Climate change is cutting the productivity of nuclear power plants and other energy generating facilities as summers get hotter. That’s because heat raises the temperature and lowers the volume of cooling water.

Nuclear plants along the Connecticut River were affected this summer by heat and drought. In Vernon, Vt., near Brattleboro and not far from the Massachusetts border, the Vermont Yankee plant had to lower its energy output four times in July because of high water temperature and reduced flow in the river. In Waterford, Conn., the Millstone power plant was off line for two weeks in August because water from Long Island Sound was too warm to cool it. Nuclear Regulator Commission guidelines say the water must be no warmer than 75 degrees, but water from the Sound averaged 1.7 degrees higher than that.

Another problem that’s exacerbated by heat and drought is the warming of waterways into which power plants discharge coolant. The state of Illinois this summer granted four coal-fired plants and four nuclear plants special permission to discharge water as hot as 97 degrees, though the normally permitted high temperature is 90 degrees. Discharging water warmer than regulations generally allow is ecologically damaging because water too warm for fish and plants is even more harmful when the volume of water in the receiving body is low.
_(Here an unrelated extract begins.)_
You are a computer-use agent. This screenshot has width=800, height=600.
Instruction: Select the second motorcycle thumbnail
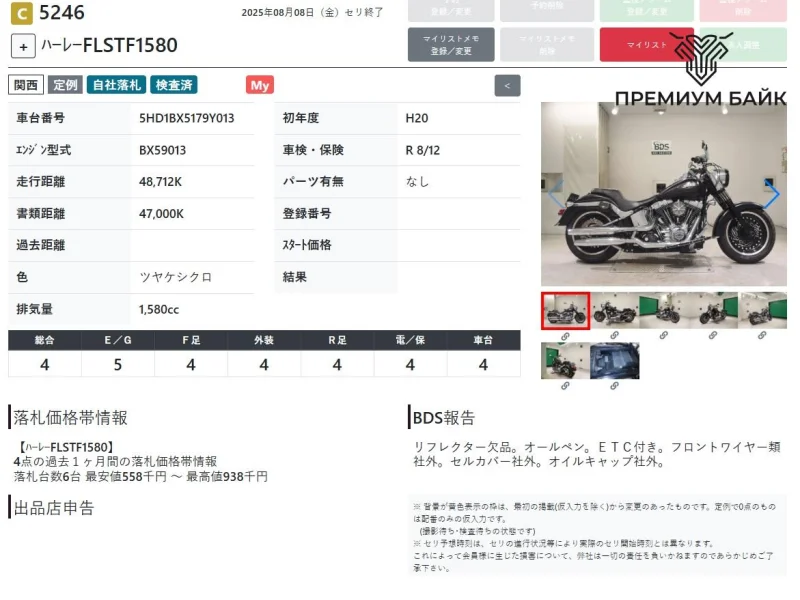pyautogui.click(x=614, y=310)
Around 40 percent of fresh water in the U.S. is used for the production of energy; the production of energy for an average household expends five times as much water as the household uses directly (for drinking, cooking and bathing). Increasingly, energy competes for water with agriculture and with our need for water itself.

Drought has raised the temperature and lowered the volume of cooling water for nuclear and other power plants before, but the outlook is for those things to happen more often.

Dennis Lettenmaier, a researcher at the University of Washington, in June published a study that found that power plants in the U.S., including nuclear plants, will see their power generation fall by 4 to 16 percent between 2031 and 2060 as temperatures warm. In Europe, Lettenmaier calculated, the drop could be between 6 and 19 percent. Needless to say, most of the reductions in power output will occur in the summer, when higher temperatures boost the need for air conditioning.